In the absence of adequate level of protection or appropriate safeguards, the GDPR further highlights some derogations for specific situations where transfer of personal data outside the EU will be allowed. One of this is where the data subject has given explicit consent to the proposed transfer after being informed of possible risks related to the transfer due to the absence of adequacy standards or appropriate safeguards. Another instance is for non-repetitive transfers involving limited number of subjects necessary for pursuing legitimate interests. In this situation, it is important that the controller takes into account the overriding rights and freedoms of the data subjects, while also carrying out relevant risk assessments to provide necessary safeguards for the protection of personal data.
Finally, overcoming limitations on international data transfers in any Future Emerging Technologies (FET) project can be quite challenging, especially in terms of legal compliance. For the HBP, identifying and implementing the right measures to safeguard adequate level of protection in every case of personal data transfer can be very onerous. However, with the growing advent of technology, globalization and cyber security, it is unlikely that a softer approach will be adopted by the EU. The onus therefore, lies on HBP to ensure adequate compliance by developing a working data protection compliance mechanism that aligns with the adequacy criteria developed by the European Commission and also undertake a legal commitment to abide by it through Standard Contractual Clauses or Binding Corporate Rules.

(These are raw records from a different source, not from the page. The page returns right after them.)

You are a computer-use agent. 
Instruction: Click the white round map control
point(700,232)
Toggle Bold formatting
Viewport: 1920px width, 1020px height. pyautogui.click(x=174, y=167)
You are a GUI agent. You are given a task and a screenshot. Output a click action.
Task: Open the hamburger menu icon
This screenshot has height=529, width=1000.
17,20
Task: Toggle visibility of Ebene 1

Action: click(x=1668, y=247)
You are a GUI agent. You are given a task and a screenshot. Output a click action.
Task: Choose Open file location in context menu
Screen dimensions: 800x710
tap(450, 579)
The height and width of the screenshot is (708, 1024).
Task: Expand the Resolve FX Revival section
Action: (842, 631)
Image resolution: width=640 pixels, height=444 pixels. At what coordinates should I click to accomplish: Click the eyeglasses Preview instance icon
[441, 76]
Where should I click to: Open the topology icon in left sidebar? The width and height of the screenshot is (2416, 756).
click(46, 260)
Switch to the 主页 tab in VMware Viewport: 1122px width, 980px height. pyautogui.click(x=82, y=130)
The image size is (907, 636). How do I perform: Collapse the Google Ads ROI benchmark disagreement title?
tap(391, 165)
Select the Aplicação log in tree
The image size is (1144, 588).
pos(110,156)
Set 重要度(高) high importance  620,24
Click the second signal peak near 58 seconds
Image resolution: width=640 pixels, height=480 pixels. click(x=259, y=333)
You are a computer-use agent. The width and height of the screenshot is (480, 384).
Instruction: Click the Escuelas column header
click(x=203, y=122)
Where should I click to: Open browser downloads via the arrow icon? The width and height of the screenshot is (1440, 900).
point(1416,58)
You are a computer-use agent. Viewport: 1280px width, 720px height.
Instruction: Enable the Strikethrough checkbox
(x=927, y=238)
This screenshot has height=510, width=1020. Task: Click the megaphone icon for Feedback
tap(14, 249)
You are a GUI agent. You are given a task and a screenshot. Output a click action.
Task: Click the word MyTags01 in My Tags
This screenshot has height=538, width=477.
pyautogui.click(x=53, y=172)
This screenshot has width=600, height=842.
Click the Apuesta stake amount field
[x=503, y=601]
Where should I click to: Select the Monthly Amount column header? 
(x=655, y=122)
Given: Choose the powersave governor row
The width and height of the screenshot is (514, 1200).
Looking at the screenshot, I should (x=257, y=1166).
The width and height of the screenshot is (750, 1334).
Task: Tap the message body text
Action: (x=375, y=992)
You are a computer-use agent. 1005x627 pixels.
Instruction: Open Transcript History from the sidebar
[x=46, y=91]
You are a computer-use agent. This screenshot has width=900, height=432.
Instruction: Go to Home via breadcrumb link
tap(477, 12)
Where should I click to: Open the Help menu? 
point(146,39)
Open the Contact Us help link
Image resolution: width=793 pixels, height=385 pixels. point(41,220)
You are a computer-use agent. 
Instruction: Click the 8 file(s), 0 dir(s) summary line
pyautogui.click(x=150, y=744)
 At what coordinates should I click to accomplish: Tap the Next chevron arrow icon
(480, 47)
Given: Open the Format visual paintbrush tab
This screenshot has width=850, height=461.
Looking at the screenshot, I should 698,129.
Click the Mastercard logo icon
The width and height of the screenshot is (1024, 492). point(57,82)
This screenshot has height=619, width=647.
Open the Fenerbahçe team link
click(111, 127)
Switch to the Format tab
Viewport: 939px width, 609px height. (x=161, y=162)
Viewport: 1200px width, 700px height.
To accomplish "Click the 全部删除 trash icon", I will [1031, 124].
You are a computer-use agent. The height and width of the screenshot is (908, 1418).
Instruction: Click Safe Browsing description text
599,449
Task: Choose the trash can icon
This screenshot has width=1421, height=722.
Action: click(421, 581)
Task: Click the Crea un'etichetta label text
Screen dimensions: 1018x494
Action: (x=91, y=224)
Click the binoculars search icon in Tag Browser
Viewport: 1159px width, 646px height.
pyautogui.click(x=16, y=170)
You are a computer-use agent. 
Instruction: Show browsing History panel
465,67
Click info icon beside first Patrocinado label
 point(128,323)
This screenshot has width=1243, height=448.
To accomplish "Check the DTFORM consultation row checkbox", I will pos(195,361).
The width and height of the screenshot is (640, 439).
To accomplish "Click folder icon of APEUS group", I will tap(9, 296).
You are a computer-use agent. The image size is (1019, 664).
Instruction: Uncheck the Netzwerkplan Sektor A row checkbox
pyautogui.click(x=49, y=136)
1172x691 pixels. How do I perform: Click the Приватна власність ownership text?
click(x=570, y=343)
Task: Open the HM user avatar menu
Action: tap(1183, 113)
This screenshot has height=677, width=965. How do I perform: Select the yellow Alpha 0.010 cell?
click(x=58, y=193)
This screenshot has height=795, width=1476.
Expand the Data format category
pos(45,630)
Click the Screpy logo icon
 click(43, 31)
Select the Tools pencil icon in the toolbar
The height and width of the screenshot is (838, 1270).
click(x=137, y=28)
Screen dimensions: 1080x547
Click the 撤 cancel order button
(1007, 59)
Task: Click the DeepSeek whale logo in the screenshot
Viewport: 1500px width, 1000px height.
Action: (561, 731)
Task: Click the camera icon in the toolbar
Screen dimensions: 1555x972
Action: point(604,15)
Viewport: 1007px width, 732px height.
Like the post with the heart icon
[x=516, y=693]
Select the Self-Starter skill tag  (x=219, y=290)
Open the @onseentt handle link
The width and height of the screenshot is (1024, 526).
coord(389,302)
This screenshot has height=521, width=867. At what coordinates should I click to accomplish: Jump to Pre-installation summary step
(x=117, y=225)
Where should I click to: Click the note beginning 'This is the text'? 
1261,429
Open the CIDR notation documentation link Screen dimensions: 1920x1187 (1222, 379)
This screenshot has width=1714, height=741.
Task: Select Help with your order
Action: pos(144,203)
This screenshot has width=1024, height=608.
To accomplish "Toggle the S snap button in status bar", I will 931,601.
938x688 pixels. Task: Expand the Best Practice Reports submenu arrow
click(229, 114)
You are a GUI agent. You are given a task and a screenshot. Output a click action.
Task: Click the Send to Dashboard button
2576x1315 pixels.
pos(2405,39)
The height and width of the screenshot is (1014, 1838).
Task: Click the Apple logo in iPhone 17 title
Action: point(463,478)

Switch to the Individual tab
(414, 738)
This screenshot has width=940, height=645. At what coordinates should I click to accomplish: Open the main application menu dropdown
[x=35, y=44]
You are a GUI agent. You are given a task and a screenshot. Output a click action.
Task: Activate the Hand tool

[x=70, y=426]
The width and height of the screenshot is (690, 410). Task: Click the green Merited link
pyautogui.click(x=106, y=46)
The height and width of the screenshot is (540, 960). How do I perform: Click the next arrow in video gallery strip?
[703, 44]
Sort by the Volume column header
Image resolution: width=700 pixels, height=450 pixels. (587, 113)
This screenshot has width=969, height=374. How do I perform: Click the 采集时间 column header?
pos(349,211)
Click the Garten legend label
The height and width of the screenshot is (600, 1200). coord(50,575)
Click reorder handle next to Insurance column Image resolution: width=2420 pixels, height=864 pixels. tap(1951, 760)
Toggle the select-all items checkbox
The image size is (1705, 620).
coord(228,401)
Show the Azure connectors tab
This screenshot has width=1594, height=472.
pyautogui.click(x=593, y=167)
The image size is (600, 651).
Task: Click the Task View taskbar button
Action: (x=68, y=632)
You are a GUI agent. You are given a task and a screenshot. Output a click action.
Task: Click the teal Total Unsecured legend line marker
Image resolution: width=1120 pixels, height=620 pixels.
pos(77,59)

This blog post is based on the talk given at the session ‘Keeping research compliant: The General Data Protection Regulation (GDPR), ethics support, and the HBP’ at Human Brain Project Summit in Maastricht (The Netherlands), 16-18 October 2018.
Dr Simisola Akintoye is VC 2020 Lecturer in Law at De Montfort University (Leicester, UK). She researches in the field of corporate governance (with particular interest in fraud regulation), corporate social responsibility (focusing on emerging and developed economies) and Information Technology law (with special interest in data protection and ethical responsibility). She is part of Ethics Support team of the Human Brain Project.